Ajustez la ration à la variation de la matière sèche directement à la ferme

Les variations de matière sèche d’une journée à l’autre peuvent avoir un impact sur la performance de votre exploitation, que ce soit en matière de production de lait ou d’augmentation de coûts. Des rations tests faites à partir de Newton® ont permis de quantifier les effets de cette variation. Le tableau 1 démontre l’effet de la variation de la matière sèche (m.s.) d’un ensilage de foin 3e coupe qui passerait de 40,6 % à 34 % de m.s.
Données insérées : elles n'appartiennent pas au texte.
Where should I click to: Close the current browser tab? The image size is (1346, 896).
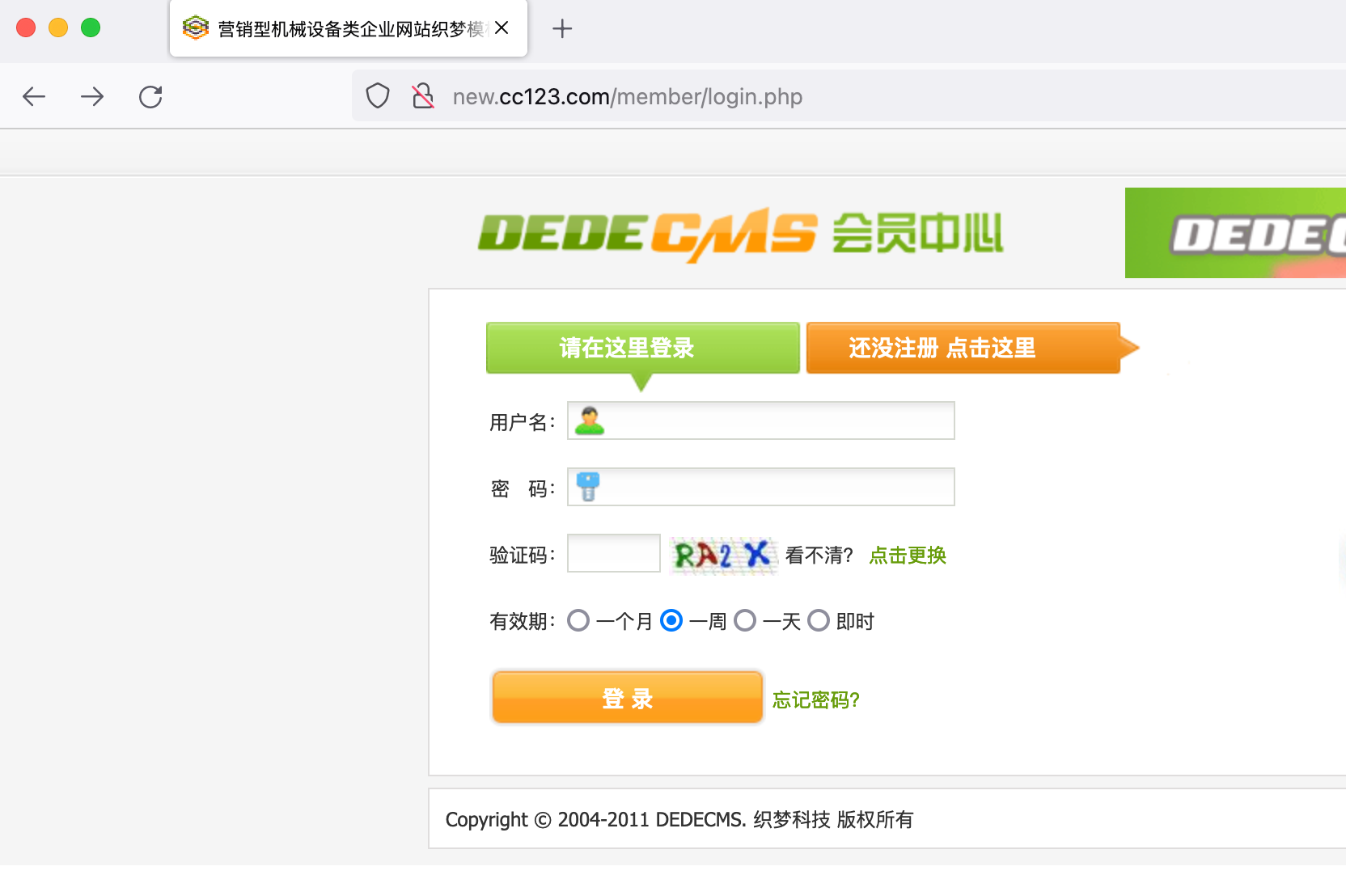tap(502, 28)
La quantité d’ensilage de foin est de 17,8 kg lorsque la m.s. est de 40,6 %, mais si la m.s. du fourrage diminue à 34 %, les vaches manqueront de RTM à la fin de la journée s’il n’y a pas d’ajustements pour faire suite au changement de m.s.

Si vous décidez de nourrir l’équivalent de 2 vaches de plus au prochain repas, cela aura pour effet d’augmenter la quantité utilisée de tous les ingrédients (voir la 3e colonne du tableau) et donc d’augmenter les coûts d’alimentation par vache de 0,27 $ par jour et d’augmenter le pourcentage de concentrés de 35 % à 36,6 %.

Ajouter la vérification de la matière sèche de vos ensilages à votre routine 2 à 3 fois par semaine en utilisant un Koster pourrait vous permettre de prendre une décision plus éclairée. En réalité, l’ensilage étant plus humide, vous auriez pu simplement ajouter 21,2 kg par vache et non 17,8 kg pour avoir une ration équivalente.

Pour une productivité et une profitabilité améliorées, évitez les variations et testez les matières sèches à la ferme régulièrement en suivant les méthodes qui apportent le moins de variation. Demandez les procédures qui s’appliquent chez vous à votre conseiller en nutrition laitière Shur-Gain. Puisque les fourrages composent la majeure partie de la ration des ruminants, le fait de diminuer la variation peut vous permettre de vous assurer une productivité et une profitabilité améliorées.